21. Ja waarlijk, waar het hart vervuld is met dit soort vaardigheden, daar zal het "Heer, Heer!" niet veel helpen, en de weg, de waarheid en het leven zal daardoor zo smal en doornig worden, dat hij wel bezwaarlijk ooit bewandeld zal kunnen worden.
22. Wat heeft het lezen van duizenden nog zo waardevolle boeken dan voor zin? Zullen ze iemand tot leven wekken die dagelijks bezig is zijn hart meer en meer met alle afval van de wereld vol te stoppen?
23. Zeg eens, zal iemand van u met een standbeeld kinderen kunnen en verwekken? Of zal een nog zo kunstig geschilderde zaadkorrel opkomen, als jullie die in de aarde leggen? Toch zeker noch het één noch het ander! Het levende kan slechts met het levende nieuw leven verwekken; zo kan ook het levende woord slechts in het levende hart weer vrucht dragen.

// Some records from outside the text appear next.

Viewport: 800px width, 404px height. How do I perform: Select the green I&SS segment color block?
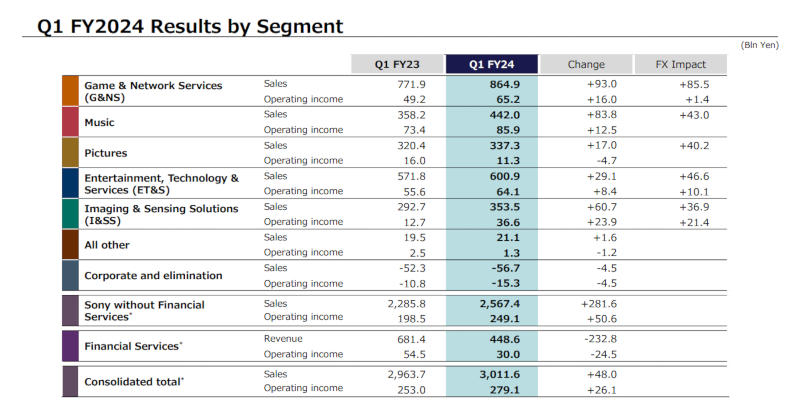click(x=70, y=215)
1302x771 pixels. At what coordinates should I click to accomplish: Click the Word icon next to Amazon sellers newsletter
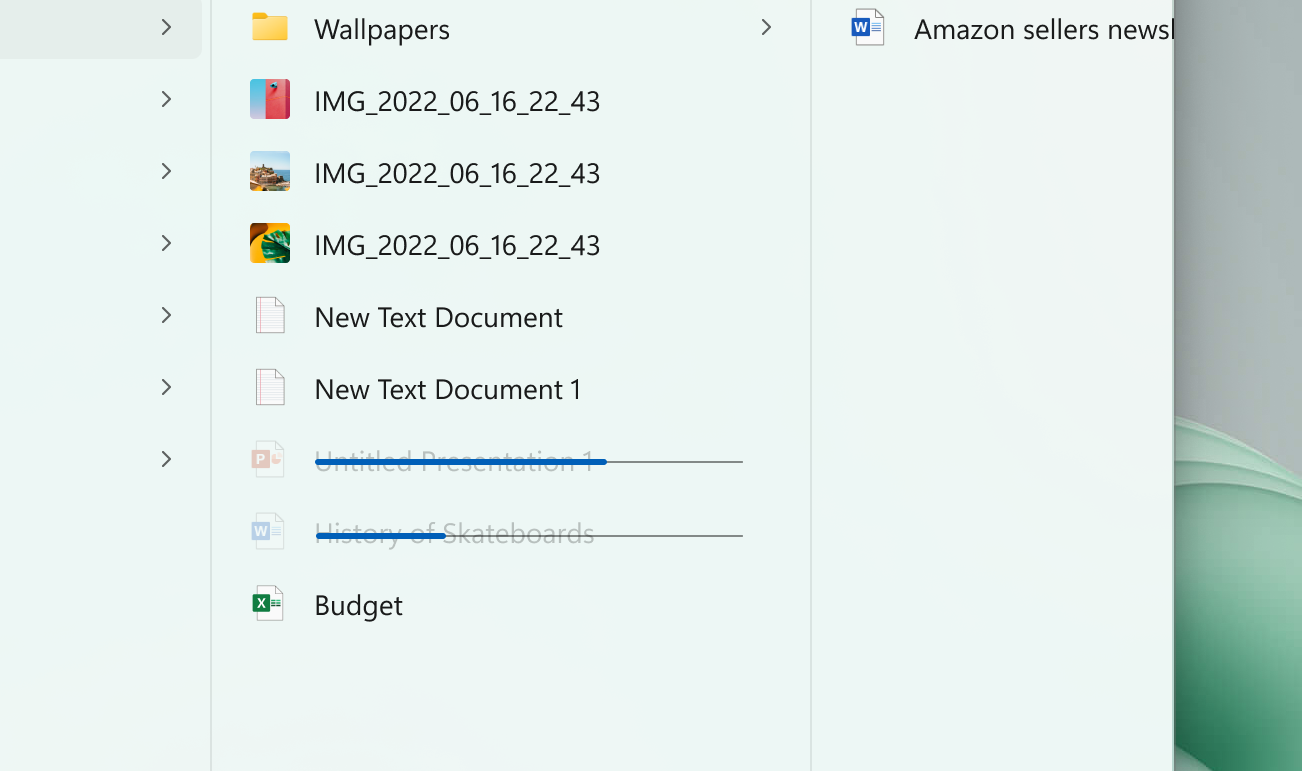coord(867,27)
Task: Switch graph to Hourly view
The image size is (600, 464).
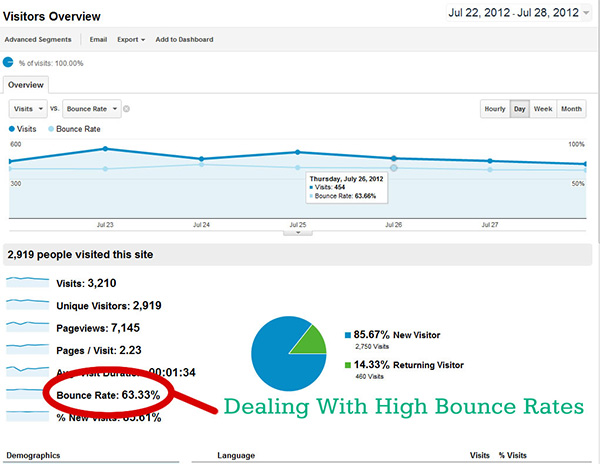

24. Voor de geestelijk dode echter is ook het levende woord niets anders dan een geschilderde zaadkorrel en hij kan talloze van dergelijke zaadkorrels in zich strooien, maar dan zal hij toch nooit een vrucht tot stand kunnen brengen; omdat hij het woord niet levend maakt, wordt het ook niet levend in hem.
25. Wie echter slechts weinig hoort maar wel ernaar handelt, die handelt naar Mijn woord en zoekt het Rijk van God werkelijk, en al het andere wordt hem erbij gegeven. Ik geloof dat dat ook duidelijk is; maar de volgende keer nog meer centraalzonnen!